Cela s’est produit quelques jours seulement après leur entrée. Le capitaine Dr Y., alors officier médical du 13e Bataillon, a été appelé pour secourir des soldats blessés d’un char touché par un missile antichar. Sous le feu des terroristes du Hamas, il a été confronté à l’immense complexité de l’évacuation des blessés d’un espace confiné et a réalisé que les méthodes familières aux forces d’infanterie ne sont pas toujours adaptées à la structure unique des véhicules de combat blindés (VCB).
« Ce fut un moment qui m’a fait comprendre que la connaissance approfondie du véhicule est tout aussi critique », raconte-t-il près de deux ans plus tard. « Grâce à un commandant de peloton qui connaissait la structure complexe du char et pouvait y manœuvrer, nous avons réussi à sauver un soldat gravement blessé. » Cette prise de conscience est devenue un tournant pour lui, et une opportunité de renforcer le lien entre l’infanterie et le corps blindé – y compris sur le plan médical.
Aujourd’hui, alors que le capitaine Dr Y. est le Médecin-chef de la 188e Brigade (« Division Barak »), cela se reflète dans une journée de formation exceptionnelle qu’il a initiée, avec la participation des Équipes Médicales de Terrain (EMT) 74 et 605, et des futurs chefs d’escouade médicale de la Brigade de Commandos. Au lieu d’une leçon théorique dans une salle climatisée, des dizaines de participants sont allés sur le terrain la semaine dernière pour une expérience pratique de sauvetage de soldats blessés à partir d’un transport de troupes blindé D9, d’un char et d’un VCI Namer.
« La formation est divisée en trois étapes », explique le lieutenant L., officier d’organisation médicale de la 188e Brigade. « Nous commençons par des vidéos dédiées montrant les options d’évacuation de chaque véhicule séparément, puis nous passons à une familiarisation physique avec les VCB sous la direction des médecins et des ambulanciers des EMT, et nous concluons par un exercice physique de divers scénarios. »
Dans la phase pratique, les soldats s’exercent à deux scénarios principaux : l’évacuation depuis l’intérieur d’un véhicule endommagé, et l’utilisation d’un VCB comme plateforme d’évacuation la plus rapide et la plus protégée pour quitter une zone dangereuse. Chaque fois, un soldat simule la victime, dont la gravité varie selon l’exercice, et deux autres forment l’équipe de sauvetage.
« Nous construisons une échelle de situations, des blessures mineures aux victimes inconscientes nécessitant des amputations », ajoute le lieutenant L. Parallèlement aux variables médicales, les soldats ont également pratiqué divers éléments techniques : de l’évacuation par la tourelle ou le compartiment arrière du char, à l’évacuation simple d’un D9, en passant par le chargement simultané de deux blessés dans un Namer.
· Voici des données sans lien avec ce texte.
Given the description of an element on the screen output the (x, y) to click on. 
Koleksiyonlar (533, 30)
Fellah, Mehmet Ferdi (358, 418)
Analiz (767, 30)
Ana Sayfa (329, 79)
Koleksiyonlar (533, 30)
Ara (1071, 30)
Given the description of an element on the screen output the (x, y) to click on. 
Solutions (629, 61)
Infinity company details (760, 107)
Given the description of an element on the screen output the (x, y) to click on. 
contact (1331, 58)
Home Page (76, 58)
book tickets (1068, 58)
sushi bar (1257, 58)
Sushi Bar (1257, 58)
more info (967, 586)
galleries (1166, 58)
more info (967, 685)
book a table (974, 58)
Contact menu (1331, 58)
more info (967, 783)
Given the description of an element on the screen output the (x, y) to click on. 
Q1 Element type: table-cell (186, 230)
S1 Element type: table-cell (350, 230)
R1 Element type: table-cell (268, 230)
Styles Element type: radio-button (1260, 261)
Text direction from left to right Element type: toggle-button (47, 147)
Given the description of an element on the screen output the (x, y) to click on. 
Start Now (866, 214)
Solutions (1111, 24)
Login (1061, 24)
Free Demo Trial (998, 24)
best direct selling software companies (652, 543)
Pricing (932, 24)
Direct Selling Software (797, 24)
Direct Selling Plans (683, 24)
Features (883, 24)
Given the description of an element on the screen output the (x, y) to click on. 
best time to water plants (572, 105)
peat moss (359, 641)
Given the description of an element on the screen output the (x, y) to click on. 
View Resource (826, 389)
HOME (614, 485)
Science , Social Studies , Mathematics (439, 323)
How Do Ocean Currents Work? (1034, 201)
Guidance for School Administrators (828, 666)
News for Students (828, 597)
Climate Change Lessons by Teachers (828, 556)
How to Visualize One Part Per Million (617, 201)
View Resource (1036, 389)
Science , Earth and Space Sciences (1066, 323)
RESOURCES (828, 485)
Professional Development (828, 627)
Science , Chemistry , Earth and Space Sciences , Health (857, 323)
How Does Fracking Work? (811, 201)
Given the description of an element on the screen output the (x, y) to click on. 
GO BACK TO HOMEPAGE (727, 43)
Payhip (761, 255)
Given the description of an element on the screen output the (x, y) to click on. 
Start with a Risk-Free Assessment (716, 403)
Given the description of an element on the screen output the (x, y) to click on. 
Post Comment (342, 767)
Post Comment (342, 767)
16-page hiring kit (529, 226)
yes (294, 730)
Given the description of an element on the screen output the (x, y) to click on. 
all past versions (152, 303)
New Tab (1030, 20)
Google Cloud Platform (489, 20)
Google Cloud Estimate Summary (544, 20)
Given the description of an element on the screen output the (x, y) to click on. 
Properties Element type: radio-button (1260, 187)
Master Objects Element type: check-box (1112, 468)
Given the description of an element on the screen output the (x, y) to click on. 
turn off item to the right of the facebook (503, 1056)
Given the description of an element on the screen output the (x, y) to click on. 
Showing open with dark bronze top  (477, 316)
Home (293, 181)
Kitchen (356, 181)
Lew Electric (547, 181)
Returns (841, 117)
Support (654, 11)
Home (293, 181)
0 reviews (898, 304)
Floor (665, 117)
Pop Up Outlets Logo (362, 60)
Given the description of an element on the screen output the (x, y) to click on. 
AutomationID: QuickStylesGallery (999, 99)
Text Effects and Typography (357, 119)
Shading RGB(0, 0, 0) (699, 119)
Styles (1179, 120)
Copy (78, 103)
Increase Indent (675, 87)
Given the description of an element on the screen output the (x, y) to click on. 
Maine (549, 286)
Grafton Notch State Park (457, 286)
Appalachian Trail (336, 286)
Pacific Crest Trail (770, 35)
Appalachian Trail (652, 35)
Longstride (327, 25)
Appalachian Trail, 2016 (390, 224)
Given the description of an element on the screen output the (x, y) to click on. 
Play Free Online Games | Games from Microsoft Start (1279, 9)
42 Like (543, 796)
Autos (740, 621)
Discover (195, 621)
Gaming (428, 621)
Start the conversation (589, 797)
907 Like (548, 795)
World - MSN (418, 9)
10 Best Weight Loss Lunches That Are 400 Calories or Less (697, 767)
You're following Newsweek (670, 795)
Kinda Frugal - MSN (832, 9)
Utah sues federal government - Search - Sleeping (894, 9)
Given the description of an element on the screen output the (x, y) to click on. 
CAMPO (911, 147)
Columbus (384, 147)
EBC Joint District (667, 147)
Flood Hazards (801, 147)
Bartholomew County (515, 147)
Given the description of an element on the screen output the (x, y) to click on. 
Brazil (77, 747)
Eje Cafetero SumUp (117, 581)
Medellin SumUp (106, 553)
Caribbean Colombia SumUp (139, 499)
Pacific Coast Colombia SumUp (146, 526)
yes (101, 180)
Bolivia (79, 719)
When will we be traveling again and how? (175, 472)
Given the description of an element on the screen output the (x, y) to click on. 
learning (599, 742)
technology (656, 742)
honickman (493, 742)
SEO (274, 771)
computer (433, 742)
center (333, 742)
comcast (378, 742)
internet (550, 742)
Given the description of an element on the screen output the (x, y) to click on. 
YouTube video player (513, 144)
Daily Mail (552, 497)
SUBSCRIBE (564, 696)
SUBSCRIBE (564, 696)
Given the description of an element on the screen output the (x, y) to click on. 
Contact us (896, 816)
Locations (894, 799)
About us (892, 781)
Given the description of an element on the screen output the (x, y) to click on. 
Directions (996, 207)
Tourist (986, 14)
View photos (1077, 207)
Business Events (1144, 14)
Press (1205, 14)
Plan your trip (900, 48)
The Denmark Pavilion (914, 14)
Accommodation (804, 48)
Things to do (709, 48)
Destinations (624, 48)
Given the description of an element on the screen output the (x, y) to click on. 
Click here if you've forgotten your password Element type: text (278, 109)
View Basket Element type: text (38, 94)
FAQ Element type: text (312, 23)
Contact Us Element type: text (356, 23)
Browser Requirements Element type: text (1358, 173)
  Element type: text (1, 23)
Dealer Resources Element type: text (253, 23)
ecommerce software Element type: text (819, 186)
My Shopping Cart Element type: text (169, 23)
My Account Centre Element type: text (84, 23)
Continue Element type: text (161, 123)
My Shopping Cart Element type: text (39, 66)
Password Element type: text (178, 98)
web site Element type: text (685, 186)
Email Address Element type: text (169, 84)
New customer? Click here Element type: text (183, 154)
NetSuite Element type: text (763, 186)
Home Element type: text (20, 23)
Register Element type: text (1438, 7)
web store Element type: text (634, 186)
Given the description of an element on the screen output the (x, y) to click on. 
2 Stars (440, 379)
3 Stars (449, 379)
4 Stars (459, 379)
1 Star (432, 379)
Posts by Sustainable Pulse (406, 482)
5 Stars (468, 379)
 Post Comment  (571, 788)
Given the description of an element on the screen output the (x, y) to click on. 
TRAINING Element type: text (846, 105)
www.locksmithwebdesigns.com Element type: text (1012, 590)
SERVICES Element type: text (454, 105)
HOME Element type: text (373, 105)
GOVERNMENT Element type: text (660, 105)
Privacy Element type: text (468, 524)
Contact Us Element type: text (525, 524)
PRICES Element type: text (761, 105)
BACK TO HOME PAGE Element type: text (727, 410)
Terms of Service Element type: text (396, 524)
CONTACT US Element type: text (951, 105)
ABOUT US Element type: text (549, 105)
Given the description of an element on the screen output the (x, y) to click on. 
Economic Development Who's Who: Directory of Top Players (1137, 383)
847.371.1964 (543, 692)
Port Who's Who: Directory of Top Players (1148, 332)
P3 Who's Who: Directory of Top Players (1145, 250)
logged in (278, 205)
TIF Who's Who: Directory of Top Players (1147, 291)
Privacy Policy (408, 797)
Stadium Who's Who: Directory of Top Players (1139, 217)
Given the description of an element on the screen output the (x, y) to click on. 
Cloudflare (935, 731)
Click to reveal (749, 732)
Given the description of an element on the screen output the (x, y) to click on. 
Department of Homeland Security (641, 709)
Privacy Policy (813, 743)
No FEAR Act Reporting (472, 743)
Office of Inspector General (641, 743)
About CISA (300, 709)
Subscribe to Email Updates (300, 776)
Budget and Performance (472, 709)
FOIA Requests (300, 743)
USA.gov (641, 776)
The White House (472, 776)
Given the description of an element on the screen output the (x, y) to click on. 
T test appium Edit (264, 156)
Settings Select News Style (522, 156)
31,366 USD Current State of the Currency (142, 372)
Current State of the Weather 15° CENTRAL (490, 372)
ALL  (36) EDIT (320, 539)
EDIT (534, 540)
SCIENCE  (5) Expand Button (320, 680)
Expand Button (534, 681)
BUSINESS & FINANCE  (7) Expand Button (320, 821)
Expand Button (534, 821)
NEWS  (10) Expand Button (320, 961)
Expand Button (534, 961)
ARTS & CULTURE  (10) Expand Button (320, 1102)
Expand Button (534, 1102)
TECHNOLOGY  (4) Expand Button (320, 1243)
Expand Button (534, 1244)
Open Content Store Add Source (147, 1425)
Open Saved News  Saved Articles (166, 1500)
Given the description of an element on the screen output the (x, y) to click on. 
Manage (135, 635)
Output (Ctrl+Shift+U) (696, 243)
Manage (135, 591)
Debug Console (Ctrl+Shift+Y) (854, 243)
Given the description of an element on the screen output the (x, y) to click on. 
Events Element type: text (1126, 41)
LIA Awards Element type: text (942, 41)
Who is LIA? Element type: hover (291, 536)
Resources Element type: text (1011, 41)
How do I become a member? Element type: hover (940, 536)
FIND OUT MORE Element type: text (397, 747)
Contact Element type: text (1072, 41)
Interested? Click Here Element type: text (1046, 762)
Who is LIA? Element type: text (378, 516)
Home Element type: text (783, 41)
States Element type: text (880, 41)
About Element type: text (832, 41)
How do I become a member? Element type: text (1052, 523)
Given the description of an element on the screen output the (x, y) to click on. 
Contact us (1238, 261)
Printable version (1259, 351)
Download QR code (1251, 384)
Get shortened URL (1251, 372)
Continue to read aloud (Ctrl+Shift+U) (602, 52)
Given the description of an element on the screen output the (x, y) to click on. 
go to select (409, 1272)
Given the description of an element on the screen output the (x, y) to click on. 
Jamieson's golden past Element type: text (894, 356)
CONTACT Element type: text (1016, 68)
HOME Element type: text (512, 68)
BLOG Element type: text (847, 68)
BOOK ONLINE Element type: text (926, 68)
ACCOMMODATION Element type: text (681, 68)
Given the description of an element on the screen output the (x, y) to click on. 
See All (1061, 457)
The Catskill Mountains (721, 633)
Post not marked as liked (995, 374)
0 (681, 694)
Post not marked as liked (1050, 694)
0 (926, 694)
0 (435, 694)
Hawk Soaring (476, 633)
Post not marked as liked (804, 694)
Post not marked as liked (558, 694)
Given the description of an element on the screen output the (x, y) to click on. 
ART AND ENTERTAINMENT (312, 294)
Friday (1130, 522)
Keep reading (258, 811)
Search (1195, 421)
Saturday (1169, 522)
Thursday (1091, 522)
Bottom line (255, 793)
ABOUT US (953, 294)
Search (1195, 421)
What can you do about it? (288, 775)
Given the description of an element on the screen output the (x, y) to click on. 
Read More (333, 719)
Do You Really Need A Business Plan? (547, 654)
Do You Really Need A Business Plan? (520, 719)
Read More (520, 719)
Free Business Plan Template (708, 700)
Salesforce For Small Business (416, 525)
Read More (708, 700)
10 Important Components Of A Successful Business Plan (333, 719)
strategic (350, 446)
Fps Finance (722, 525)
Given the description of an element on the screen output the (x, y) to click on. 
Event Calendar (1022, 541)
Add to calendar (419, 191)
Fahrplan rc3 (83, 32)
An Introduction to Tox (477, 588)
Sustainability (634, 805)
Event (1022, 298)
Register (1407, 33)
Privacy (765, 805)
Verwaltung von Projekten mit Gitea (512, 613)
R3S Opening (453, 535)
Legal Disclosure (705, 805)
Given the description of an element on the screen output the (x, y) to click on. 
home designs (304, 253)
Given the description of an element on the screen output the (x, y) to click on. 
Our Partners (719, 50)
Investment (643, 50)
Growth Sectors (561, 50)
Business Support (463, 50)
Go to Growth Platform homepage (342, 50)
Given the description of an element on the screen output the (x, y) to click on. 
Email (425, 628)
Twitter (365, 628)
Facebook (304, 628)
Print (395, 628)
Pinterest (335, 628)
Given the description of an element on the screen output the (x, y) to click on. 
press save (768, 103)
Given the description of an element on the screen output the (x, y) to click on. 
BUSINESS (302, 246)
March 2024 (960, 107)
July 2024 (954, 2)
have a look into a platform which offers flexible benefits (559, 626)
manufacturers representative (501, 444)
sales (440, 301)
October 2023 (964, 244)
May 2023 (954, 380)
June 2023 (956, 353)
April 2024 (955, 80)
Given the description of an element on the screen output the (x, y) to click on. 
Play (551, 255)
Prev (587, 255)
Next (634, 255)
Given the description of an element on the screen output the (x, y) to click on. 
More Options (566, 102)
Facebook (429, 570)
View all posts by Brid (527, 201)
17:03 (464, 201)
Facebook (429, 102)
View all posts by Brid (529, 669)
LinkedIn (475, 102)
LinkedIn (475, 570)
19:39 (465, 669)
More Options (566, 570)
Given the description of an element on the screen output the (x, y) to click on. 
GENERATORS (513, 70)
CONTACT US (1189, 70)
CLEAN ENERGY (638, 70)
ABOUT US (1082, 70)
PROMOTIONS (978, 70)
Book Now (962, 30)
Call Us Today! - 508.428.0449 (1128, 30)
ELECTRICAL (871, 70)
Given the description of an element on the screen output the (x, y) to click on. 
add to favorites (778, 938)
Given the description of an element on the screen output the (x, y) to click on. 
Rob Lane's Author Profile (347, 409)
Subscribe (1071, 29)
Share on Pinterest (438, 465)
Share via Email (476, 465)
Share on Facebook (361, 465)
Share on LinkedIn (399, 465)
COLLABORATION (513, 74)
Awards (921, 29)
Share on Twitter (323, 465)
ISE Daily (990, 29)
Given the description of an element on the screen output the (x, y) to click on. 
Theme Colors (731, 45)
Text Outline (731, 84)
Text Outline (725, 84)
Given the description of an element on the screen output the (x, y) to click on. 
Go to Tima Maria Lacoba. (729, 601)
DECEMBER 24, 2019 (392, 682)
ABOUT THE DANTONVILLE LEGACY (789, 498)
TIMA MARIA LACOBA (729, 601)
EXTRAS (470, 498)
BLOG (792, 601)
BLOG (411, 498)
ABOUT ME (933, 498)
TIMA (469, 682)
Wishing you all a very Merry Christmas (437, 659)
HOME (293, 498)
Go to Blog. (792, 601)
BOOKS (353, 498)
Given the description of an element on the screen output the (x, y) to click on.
« Le travail ne s’arrête pas après le sauvetage », souligne l’officier d’organisation médicale. « Par conséquent, tout au long de la journée, nous avons également pratiqué une réponse médicale continue – pose de perfusions pour transfusions sanguines, application de garrots, et plus encore. » Ceci en préparation des évacuations où l’accès à un hôpital peut prendre du temps – par exemple, dans un terrain géographiquement complexe ou en territoire ennemi profond.
S’il y a une chose qui devient plus claire au fur et à mesure de la journée, c’est que ce lien, où les soldats du corps blindé de la « Division Barak » enseignent aux combattants commandos les subtilités de l’évacuation, est un multiplicateur de force significatif sur le champ de bataille.
Le sergent-major E., sous-officier de la section médecine opérationnelle à l’École des Commandos, le comprend également bien : « Cette interface s’est avérée essentielle pour le sauvetage le plus rapide et le plus sûr possible. En fin de compte, le soldat blindé combat aux côtés du combattant commando, et c’est lui qui peut aider à le sauver si quelque chose d’infortuné se produit. »
« Même deux ans après cet incident, cette journée est plus pertinente que jamais – les forces blindées, commando et d’infanterie combattent ensemble sur plusieurs secteurs », ajoute le capitaine Dr Y. « Par conséquent, un entraînement comme celui que nous avons mené est la clôture la plus significative du cercle pour moi. »
Dans les unités médicales, on espère que cette formation n’est qu’un début. « L’aspiration est de diffuser ces connaissances à chaque médecin et combattant sur le terrain », partage le capitaine Dr Y., « et de transformer les leçons apprises dans le sang et le feu en une norme salvatrice dans chaque arène.